== Text shown ==
#####
Let’s talk about health

Family history is a term synonymous with Utah culture. The U.S. surgeon general, however, has given it a new twist this Thanksgiving.

In cooperation with the U.S. Department of Health and Human Services, Surgeon General Richard Carmona announced Thanksgiving 2004 as “National Family History Day” to encourage table talk about cancer or diabetes that run in the family.

“I would love to know what diseases run in my family,” Issa Moursal, a senior in sociology, said.

A recent survey found that 96 percent of Americans believe that knowing their families’ health histories are important. Only one-third of American families, however, have tried to gather information and write down their histories, according to the HHS.

“The problem with people this age is they feel invincible and that diseases won’t happen until you’re older, but they’re getting diseases younger and younger,” said Erica Kumar, a senior majoring in behavioral science and health.

Erin Dola, a genetic counselor at the HCI, said that while families will sit at the table and spend time with one another, families should focus on whether or not any diseases have been found in their families’ histories.

“Students should be asking multiple different questions beyond cancer, like heart disease and diabetes,” Dola said.

Although the information is important in assessing whether or not a propensity for a serious disease exists, some students disagreed in discussing it on a holiday.

“I wouldn’t want to talk about that on Thanksgiving,” said Kumar.

Angela Cu, a U senior in finance, said it might not be the best Turkey Day topic, but it would serve as a good reminder to visit her doctor.
#####
== Information given ==
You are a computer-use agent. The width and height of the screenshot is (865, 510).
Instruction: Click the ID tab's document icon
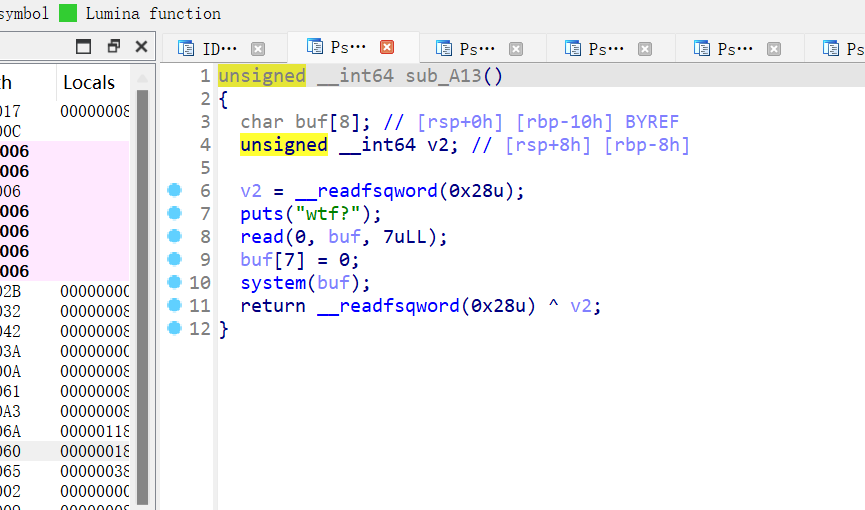point(186,48)
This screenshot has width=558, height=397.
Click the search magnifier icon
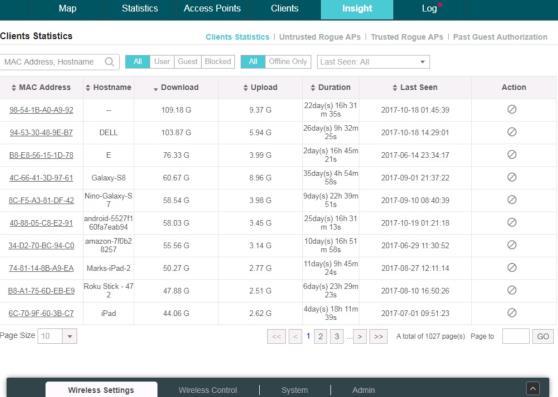pos(109,62)
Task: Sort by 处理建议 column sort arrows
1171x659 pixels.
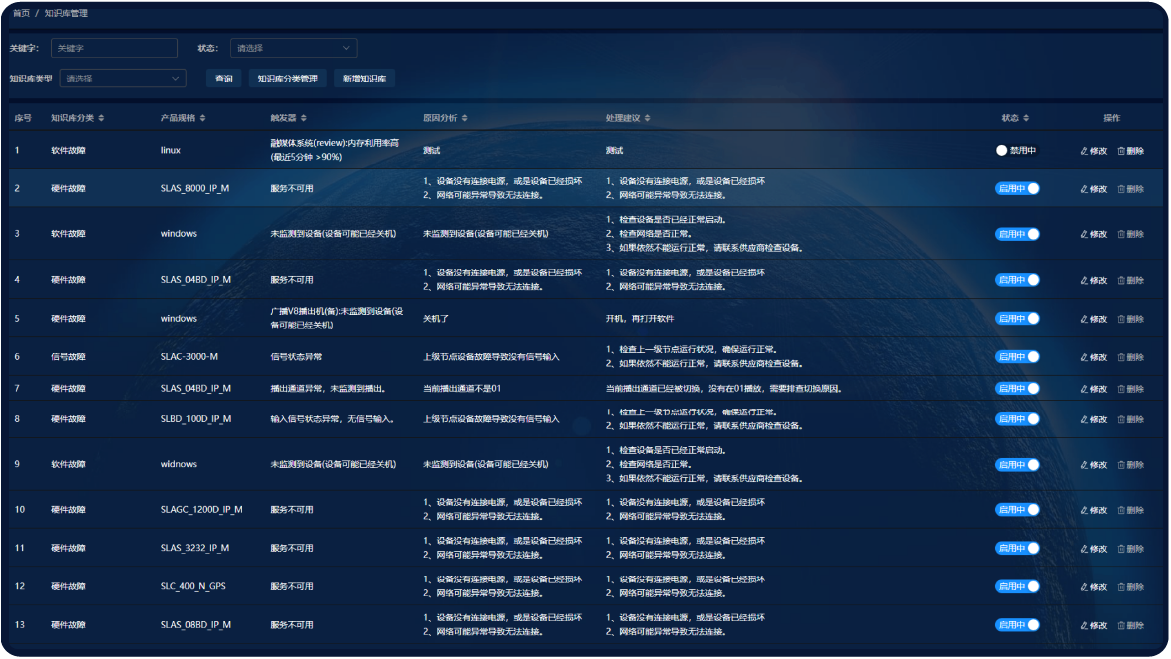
#####
== Problem statement ==
In the article on National Family History Day, rewrite the part that opens with the words "Although the information" and closes with "on a holiday.", swapping "propensity" for "tendency".

== Answer space ==
Although the information is important in assessing whether or not a tendency for a serious disease exists, some students disagreed in discussing it on a holiday.